А потом – помнишь, эти цветные ленточки-тряпочки, обереги, которые
подвязывают к веткам деревьев, и, особенно, в Индии, когда уж
ни веток не видно, ни дерева… такое вот ощущенье, будто
стоишь в этом дереве, внутри него, и листва его окутывает тебя,
чуть колеблясь, окукливает со всех сторон.
А потом – будто весь этот парашютный космос как бы вздымается над
тобой на вдохе, и вдох этот – твой, и весь этот космос – ты.
Ты, оставленный далеко внизу с запрокинутой вверх головой.
В 1502 году он расписал этот храм. Вроде бы за 24 дня. От пола до
купола. Сотни сюжетов, тысячи фигур. Непостижимо. Это ж не
комикс, а космос, – каждая!
Сколько Рублев писал троицу? А этот – 24 дня – весь храм.

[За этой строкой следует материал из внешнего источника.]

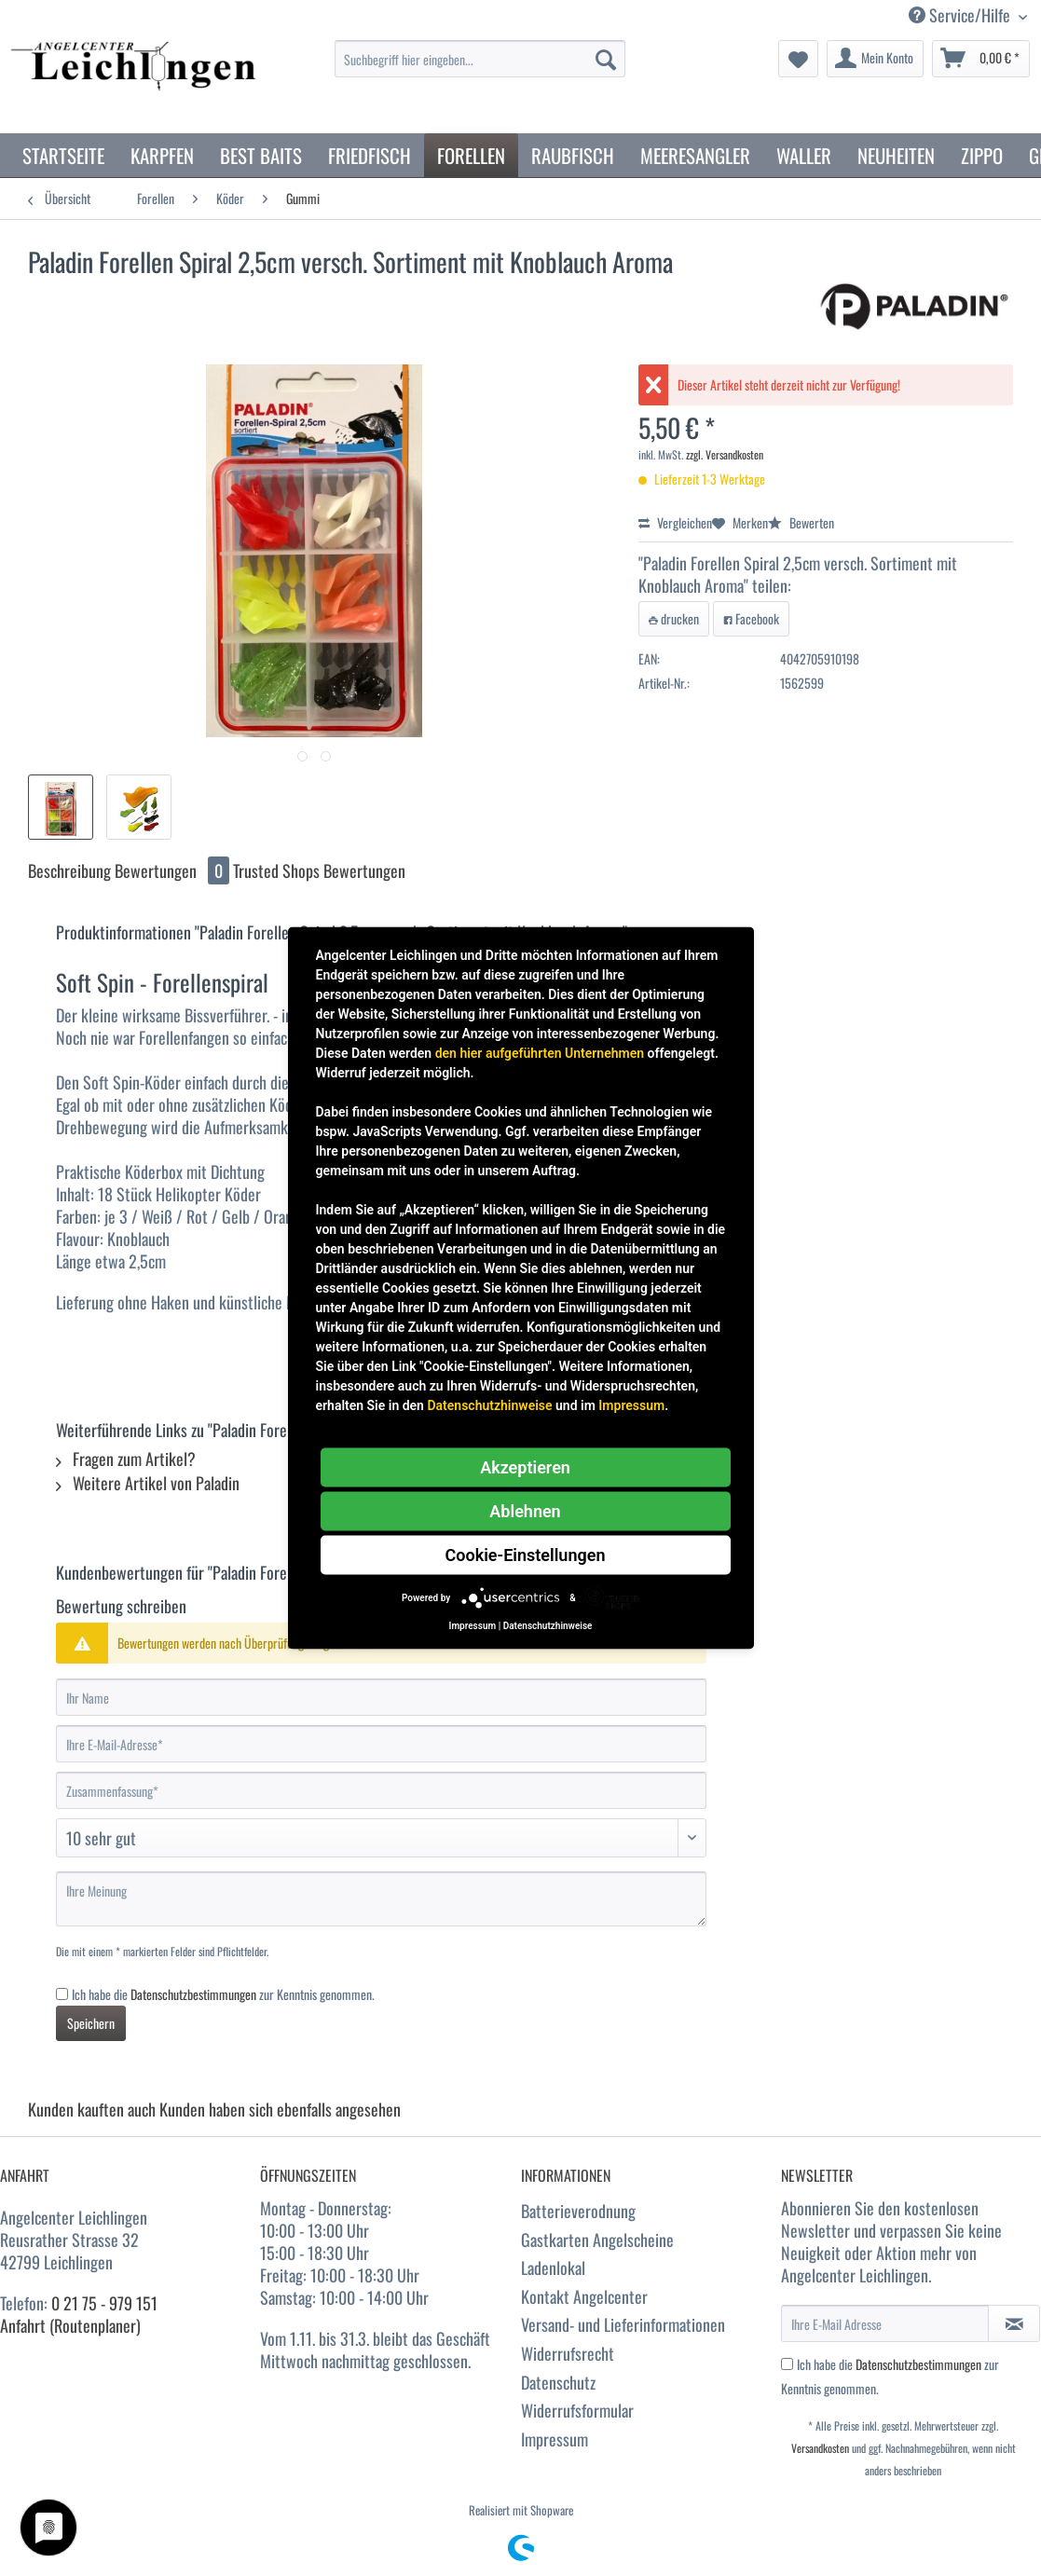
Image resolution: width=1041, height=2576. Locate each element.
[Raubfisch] (572, 155)
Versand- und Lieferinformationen (623, 2324)
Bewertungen (174, 870)
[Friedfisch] (369, 155)
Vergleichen (675, 522)
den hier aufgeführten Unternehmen (539, 1053)
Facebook (751, 618)
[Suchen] (605, 58)
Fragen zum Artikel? (126, 1458)
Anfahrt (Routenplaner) (70, 2325)
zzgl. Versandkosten (724, 454)
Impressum (554, 2439)
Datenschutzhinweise (489, 1405)
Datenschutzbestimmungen (193, 1994)
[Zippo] (982, 155)
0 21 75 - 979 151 (104, 2303)
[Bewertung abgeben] (381, 1837)
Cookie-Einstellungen (525, 1555)
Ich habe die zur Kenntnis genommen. (223, 1994)
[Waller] (803, 155)
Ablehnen (524, 1511)
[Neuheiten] (896, 155)
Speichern (91, 2023)
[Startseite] (63, 155)
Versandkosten (820, 2448)
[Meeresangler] (695, 155)
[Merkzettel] (798, 58)
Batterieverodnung (578, 2211)
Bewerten (801, 522)
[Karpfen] (162, 155)
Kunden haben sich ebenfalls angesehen (280, 2109)
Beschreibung (69, 870)
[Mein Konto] (875, 58)
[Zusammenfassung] (381, 1790)
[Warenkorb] (981, 58)
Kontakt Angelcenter (584, 2296)
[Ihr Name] (381, 1697)
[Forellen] (471, 155)
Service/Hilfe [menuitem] (961, 15)
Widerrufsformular (577, 2410)
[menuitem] (480, 68)
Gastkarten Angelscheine (597, 2239)
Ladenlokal (553, 2267)
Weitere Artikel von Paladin (148, 1483)
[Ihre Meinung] (381, 1898)
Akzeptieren (525, 1467)
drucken (674, 618)
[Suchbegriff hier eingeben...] (480, 58)
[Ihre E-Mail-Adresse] (381, 1743)
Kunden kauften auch (92, 2109)
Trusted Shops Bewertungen (319, 870)
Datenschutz (558, 2382)
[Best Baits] (261, 155)
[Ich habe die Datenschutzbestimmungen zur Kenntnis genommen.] (62, 1994)
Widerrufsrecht (567, 2353)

Фреска, а поверху темпера. Как макияж. Со временем потемнел, сняли,
лицо открылось.
Теперь представь: он пишет тело длинное-длинное, как дни на севере,
как дороги здешние, и маленькое – с булавочное ушко – лицо.
Но в лице этом – весь Бог. Не тот, которого знаем по
изображеньям. Другой.
Представь себе эту субстанцию – нечто между теплым охристым песком и
чистым осенним светом, и она смотрит поверх тебя, но
чувство такое, что глубже в тебя никто еще не смотрел. Смотрит
глазами, которые нельзя назвать ни голубыми, ни карими, ни
черными. Этот текучий цвет отраженного неба в воде. Так, будто и
не она смотрит из этой тканевой ниши, которая, кажется,
больше скрывает, чем открывает лицо. Но то, что открыто,
кажется больше, чем тело, стена, и та даль, что за ней.

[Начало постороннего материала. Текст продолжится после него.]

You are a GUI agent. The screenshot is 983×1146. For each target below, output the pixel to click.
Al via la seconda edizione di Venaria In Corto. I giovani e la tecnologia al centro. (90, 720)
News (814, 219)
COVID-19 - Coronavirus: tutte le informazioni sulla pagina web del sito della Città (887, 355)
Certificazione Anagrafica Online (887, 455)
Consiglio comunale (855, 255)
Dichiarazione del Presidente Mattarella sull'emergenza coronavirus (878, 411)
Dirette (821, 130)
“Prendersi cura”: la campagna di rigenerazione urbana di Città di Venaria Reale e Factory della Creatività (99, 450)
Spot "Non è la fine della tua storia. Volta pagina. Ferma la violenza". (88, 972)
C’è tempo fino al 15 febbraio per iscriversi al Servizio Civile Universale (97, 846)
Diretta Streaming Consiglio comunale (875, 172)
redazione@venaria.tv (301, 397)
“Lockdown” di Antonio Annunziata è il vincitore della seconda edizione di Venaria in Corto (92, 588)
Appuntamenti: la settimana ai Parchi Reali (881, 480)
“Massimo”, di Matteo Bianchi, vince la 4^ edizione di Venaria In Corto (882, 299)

И еще подумал, выйдя перекурить: почему ж такие несоразмерно
крохотные головы по отношенью к этим тополиным посохам тел?
Смирение? Целомудрие? Известно ведь какая птица вьет гнездо в
голове.
И еще: кто рисует маленький нолик и на длинной палке к нему – руки, ноги? Дети.

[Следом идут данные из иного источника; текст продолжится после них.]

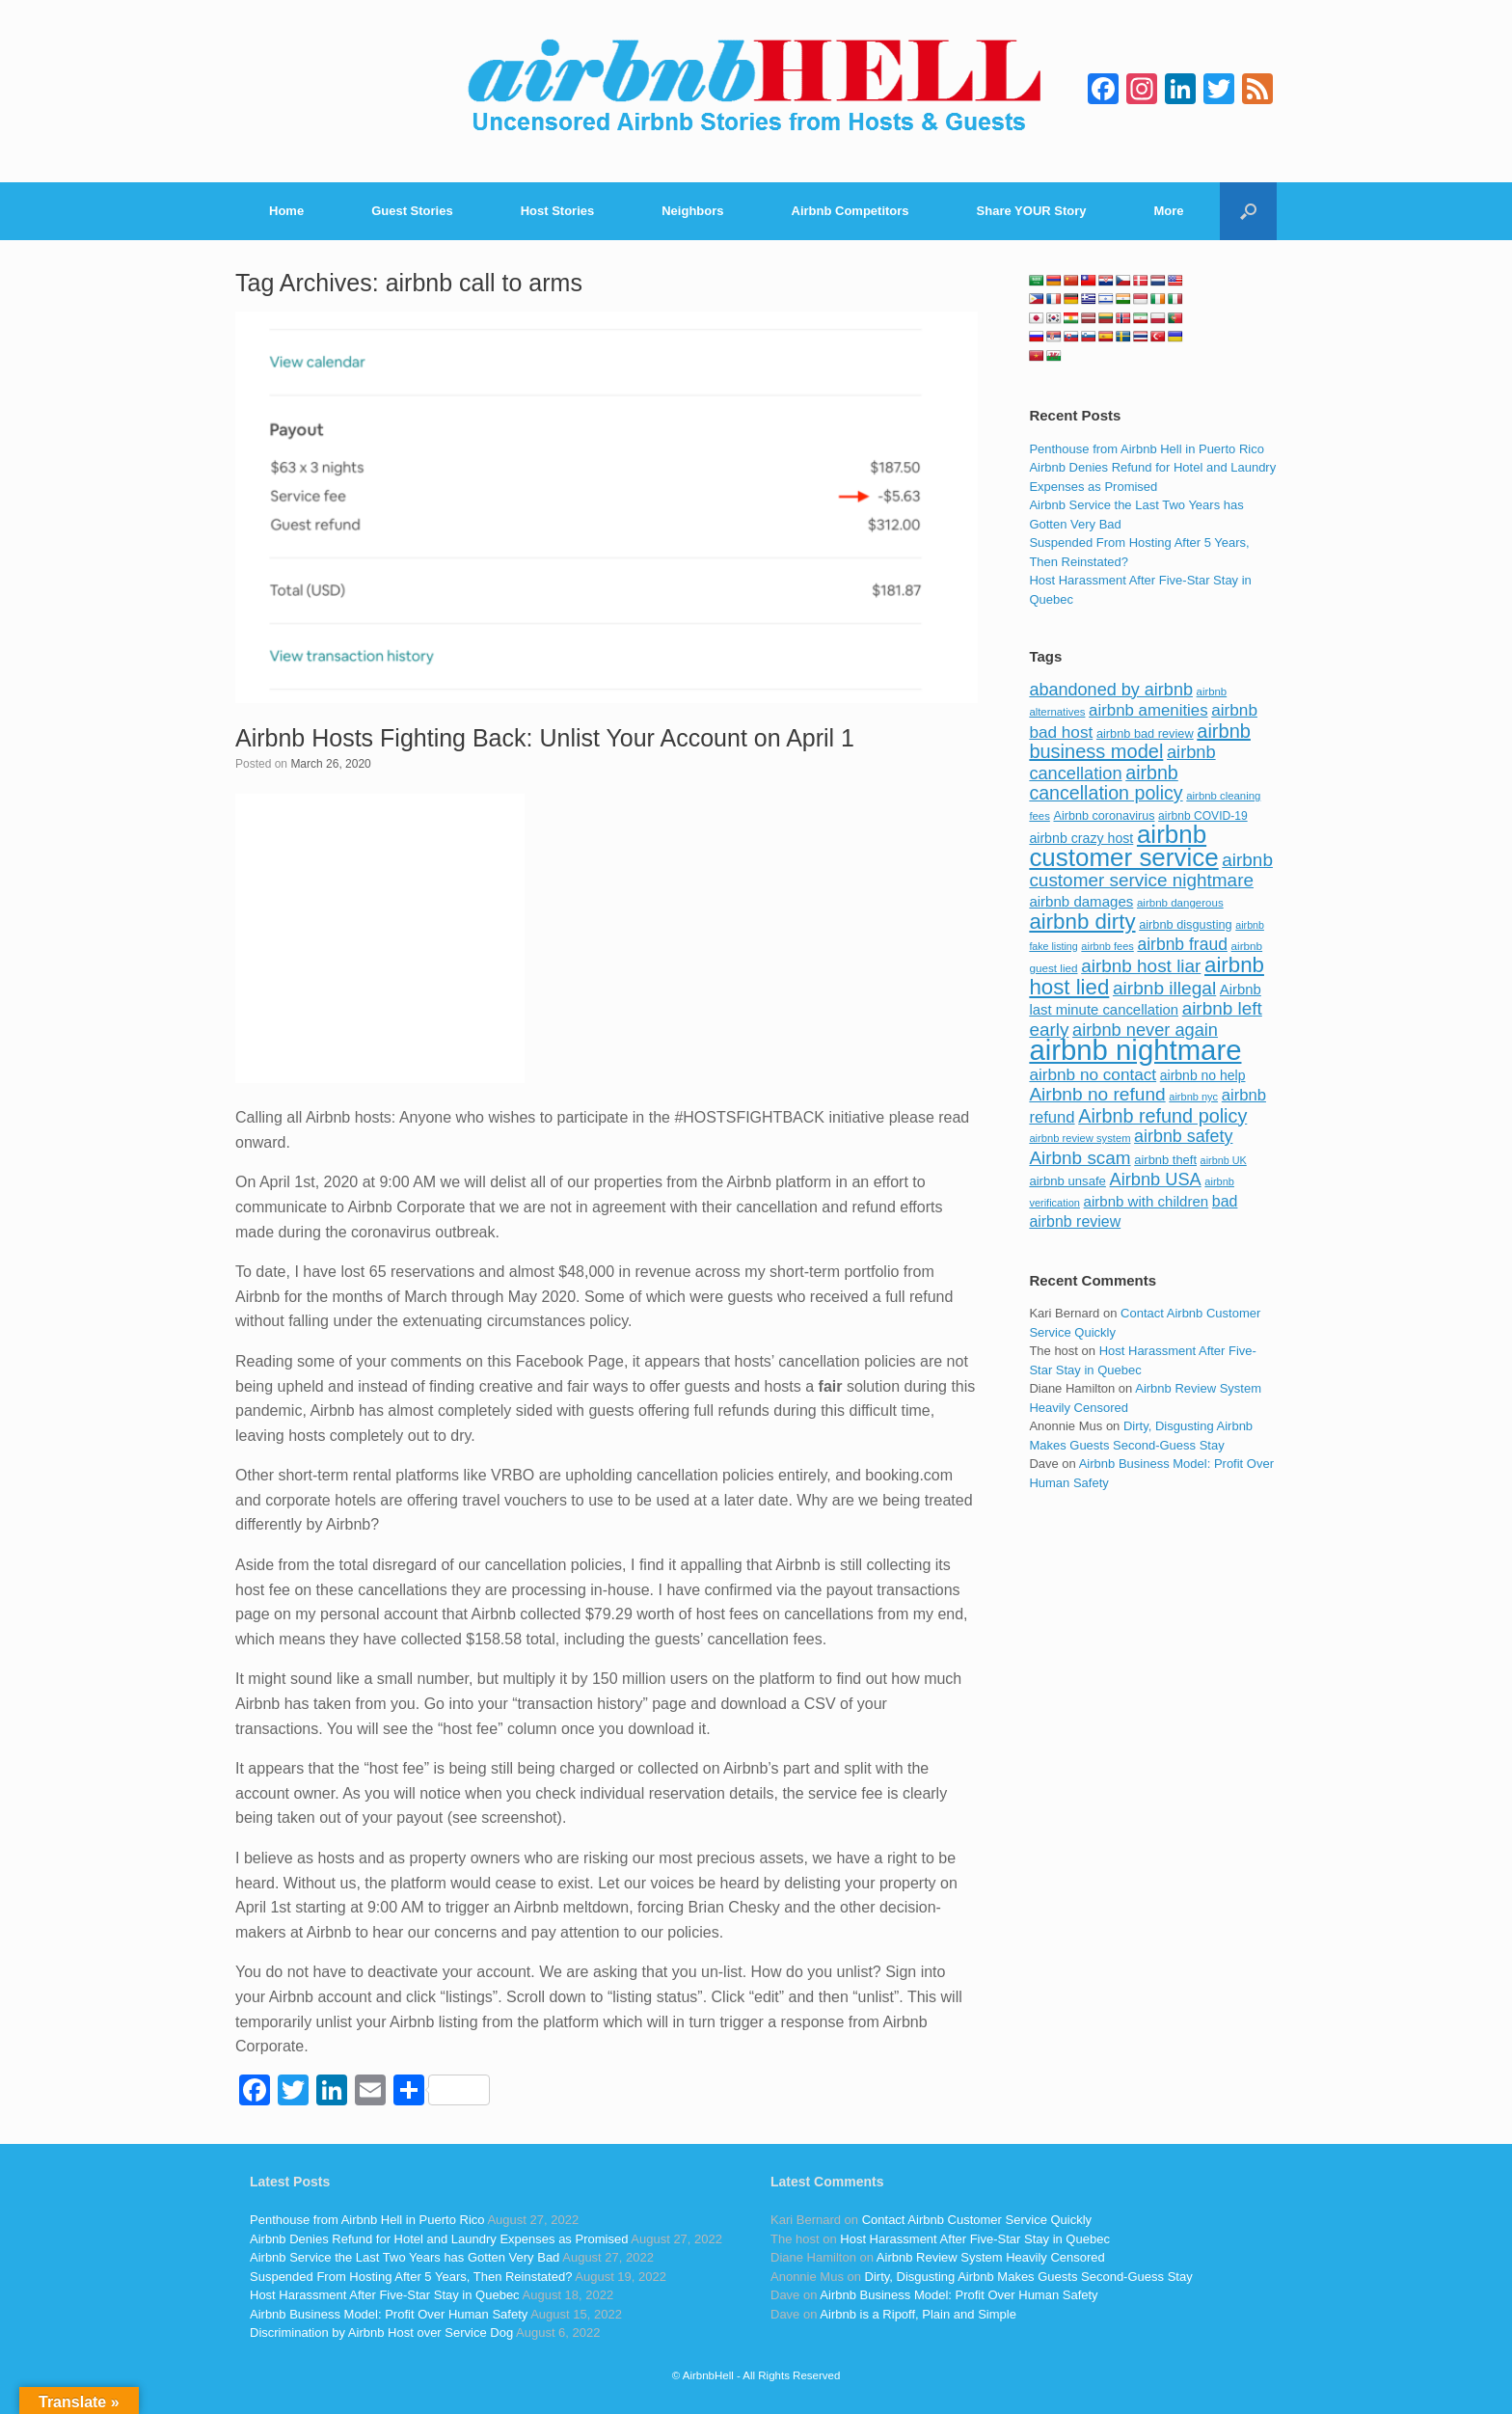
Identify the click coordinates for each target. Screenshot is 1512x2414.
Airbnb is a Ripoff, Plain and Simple (918, 2314)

А кто не смотрит в упор? Звери. И мудрецы.
И еще подумал: почему нельзя сказать, что свет от их лиц исходит?
Да, но и что вбирают его, впитывают, не скажешь.
Терпкий такой, теплый свет. И недвижный. И невесомый.
Нет, как бы на сокровенной границе меж внешним и внутренним, между
от себя и к себе, в точке покоя, его свеченья.
И губы смолкают, чуть поджимаясь к центру, и глаза как бы смотрят,
не глядя, только нос – осевой, протяженный, с
красно-охристыми чуткими раковинками ноздрей – дышит.
Смотри. Алтарь, центральная апсида. Мария с младенцем.
Видишь, она не держит его. Лишь чуть касается плеча. Одной рукой,
правой. Оба развернуты к нам лицом.
Его пятки – на уровне ее лодыжек, голова – на уровне ее груди.
Он стоит? Нет. Он парит? Нет. Он как бы вписан в нее? И да, и нет.
Она поддерживает его? Нет. Хотя бы чувствует его? Впрямую –
нет. А он? И он тоже. Что ж, выходит, ничто их не связывает?
Ничто. А откуда ж такая нежность, единство, родство?
Смотри: она в вишневых ризах, так? Под ризами – небесно-голубая
ткань, как река течет. И начиная от колен – ее уже мы видим: она
омывает его ноги, то есть он как бы стоит-плывет в этой
реке, уходящей вниз и в сторону, за них обоих, размываясь
далью.
Он, младенец в возрасте отрока, стоит в этой реке в облаченьи цвета
влажной текучей глины, тронутой утренним солнцем.
И такого же теплого цвета лицо Марии.
А ризы вишневые, то есть холодные, с переходом внизу в ту
небесно-голубую, столь же холодную, ткань-реку.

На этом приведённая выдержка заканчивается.